Even worse, once you’ve gone through that door of no return and paid for your ticket, the prices inside theatres are ridiculous. Concession stands consistently overcharge for their goods and $14.00 will only get you a medium popcorn, medium soda, and medium candy.
Now imagine it’s date night and you have to pay for two tickets plus concession stand goods; that can ring you up anywhere between $30-$50 easily or, in other terms, approximately five hours working at California’s minimum wage of $8.00.

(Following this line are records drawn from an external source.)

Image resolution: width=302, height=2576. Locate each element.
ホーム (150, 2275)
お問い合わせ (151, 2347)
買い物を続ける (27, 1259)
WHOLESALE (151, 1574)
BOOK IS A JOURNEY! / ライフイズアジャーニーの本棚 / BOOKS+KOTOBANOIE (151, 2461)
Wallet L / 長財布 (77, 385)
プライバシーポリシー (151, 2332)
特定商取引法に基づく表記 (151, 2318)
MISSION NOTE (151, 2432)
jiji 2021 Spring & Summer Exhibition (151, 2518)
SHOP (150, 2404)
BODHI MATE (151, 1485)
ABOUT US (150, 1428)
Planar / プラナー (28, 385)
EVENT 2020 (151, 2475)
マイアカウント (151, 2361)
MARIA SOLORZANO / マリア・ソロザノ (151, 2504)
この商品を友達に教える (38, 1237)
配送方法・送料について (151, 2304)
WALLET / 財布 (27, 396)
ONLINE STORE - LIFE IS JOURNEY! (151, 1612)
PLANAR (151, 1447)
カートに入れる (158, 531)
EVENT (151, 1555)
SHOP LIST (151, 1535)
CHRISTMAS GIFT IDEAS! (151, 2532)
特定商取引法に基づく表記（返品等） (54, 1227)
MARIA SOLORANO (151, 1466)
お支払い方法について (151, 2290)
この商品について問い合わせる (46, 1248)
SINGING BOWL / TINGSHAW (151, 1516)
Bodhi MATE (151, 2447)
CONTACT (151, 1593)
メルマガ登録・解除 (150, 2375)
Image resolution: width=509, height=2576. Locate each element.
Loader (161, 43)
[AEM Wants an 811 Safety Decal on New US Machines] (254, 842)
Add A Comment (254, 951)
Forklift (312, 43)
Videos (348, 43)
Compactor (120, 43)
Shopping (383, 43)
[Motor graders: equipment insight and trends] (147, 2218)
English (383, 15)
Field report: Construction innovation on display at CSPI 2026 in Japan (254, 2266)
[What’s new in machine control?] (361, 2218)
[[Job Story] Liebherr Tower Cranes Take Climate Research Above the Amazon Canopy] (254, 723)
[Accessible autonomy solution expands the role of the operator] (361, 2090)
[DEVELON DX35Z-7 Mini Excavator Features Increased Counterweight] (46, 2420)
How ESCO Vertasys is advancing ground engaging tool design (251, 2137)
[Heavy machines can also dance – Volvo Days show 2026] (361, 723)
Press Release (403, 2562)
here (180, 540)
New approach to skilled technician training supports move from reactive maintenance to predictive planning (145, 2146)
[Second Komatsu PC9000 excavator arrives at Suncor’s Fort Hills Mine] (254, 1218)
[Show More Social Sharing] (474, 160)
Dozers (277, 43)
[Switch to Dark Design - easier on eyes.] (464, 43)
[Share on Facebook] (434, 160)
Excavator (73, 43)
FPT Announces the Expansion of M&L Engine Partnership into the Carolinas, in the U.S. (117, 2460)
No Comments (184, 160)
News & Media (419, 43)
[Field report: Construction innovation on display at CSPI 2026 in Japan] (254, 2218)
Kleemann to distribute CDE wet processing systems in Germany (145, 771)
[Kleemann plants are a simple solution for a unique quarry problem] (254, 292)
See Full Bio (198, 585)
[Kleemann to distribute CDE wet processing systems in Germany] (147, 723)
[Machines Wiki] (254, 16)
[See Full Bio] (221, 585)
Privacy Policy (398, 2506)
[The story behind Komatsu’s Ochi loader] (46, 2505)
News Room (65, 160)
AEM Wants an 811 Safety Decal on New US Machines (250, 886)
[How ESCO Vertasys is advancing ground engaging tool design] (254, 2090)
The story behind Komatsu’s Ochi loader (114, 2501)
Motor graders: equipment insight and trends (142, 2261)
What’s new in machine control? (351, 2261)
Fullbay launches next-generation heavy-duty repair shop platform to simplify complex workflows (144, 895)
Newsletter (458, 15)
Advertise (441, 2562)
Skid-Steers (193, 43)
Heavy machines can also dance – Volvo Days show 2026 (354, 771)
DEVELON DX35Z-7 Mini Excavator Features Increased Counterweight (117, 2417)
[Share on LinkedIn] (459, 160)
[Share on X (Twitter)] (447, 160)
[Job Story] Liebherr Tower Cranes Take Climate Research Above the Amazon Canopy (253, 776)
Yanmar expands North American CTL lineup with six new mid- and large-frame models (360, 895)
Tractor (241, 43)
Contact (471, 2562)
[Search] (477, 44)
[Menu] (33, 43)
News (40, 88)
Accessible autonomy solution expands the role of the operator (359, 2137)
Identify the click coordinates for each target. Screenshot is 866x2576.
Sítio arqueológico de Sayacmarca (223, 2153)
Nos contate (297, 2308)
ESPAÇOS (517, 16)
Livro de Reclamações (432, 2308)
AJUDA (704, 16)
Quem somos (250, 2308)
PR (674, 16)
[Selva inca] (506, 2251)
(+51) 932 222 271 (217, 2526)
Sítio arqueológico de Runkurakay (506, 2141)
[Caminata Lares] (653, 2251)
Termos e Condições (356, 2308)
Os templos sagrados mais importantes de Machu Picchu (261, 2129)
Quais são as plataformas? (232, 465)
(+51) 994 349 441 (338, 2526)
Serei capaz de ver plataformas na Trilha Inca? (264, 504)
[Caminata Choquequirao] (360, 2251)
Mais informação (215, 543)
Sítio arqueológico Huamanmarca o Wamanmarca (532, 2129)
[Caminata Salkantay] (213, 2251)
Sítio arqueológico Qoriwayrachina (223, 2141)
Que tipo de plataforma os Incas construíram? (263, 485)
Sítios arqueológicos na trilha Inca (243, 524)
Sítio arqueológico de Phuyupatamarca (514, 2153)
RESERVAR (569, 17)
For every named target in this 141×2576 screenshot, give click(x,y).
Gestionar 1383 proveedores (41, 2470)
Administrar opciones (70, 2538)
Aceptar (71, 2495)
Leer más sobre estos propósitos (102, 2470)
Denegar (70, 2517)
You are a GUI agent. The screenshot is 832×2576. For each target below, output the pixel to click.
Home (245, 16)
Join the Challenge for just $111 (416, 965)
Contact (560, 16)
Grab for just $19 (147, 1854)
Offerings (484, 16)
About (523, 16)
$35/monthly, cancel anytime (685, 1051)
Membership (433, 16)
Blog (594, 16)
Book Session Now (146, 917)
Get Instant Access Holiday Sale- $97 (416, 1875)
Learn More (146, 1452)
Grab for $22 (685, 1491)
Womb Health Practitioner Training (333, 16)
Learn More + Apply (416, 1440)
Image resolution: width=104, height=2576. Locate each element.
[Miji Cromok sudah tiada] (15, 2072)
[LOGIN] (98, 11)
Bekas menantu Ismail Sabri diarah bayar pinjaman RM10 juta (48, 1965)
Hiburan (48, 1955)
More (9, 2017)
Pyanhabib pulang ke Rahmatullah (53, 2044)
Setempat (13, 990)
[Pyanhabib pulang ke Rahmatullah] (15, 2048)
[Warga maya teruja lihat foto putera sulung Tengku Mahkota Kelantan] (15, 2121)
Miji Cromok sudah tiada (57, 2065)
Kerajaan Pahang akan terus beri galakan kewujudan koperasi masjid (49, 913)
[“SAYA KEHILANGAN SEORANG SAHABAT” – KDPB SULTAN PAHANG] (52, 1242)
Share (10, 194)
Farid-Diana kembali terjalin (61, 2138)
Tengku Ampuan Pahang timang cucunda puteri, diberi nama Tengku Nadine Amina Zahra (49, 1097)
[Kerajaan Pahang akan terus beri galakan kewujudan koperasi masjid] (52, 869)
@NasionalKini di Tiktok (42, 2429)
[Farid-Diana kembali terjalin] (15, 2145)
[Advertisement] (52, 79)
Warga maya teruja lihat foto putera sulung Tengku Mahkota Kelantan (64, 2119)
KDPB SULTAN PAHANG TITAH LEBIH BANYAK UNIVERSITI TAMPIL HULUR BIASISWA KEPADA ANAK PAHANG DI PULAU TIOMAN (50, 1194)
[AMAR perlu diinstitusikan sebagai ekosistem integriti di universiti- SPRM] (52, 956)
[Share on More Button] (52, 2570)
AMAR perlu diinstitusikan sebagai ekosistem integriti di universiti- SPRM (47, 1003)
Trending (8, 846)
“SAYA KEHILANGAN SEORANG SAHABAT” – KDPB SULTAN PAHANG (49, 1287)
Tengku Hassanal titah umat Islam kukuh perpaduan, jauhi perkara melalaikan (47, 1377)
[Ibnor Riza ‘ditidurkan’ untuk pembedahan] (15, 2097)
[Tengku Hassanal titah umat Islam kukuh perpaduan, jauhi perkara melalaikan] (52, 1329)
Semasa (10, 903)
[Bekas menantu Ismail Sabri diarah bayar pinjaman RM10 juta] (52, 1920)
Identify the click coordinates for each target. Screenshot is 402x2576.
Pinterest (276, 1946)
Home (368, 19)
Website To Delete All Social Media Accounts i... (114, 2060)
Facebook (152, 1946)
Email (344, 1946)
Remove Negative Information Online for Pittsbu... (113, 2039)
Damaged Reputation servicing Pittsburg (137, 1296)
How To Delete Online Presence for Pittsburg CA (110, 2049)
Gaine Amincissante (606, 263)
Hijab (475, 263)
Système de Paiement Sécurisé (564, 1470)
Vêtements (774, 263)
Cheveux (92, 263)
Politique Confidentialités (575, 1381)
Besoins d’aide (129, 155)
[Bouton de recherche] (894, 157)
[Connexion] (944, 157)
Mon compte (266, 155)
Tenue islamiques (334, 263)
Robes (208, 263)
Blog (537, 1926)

There is a slew of cheaper options such as theatres that show older movies or ones that show independent films, but no one really likes to see movies late and sometimes “Dr. Strangelove or: How I Learned to Stop Worrying and Love the Bomb” just won’t take the place of a real good Hollywood crapfest.
So, what can we do?
Well, we could all just stop going to the movies and force the industry to reexamine their priorities, potentially causing the industry to lose revenue and subsequently lower ticket prices to attract customers.
However, that one will never happen and it’s not like I want to promote an activity that might negatively affect California’s economy, even if the savings people generate in lower ticket prices could be used to boost other economic activities.
Just keeping this between us, I have heard of people sneaking their own candy, sodas, and snacks into movie theatres. Not like that is something I would ever do. Just saying people have done it before and it saves them money. Most theatres don’t check peoples’ bags anyways.
So, with the dog days of summer officially over and real life coming back to haunt us, you can always find a way to mildly entertain yourself on the cheap at the movies. How you do it is up to you.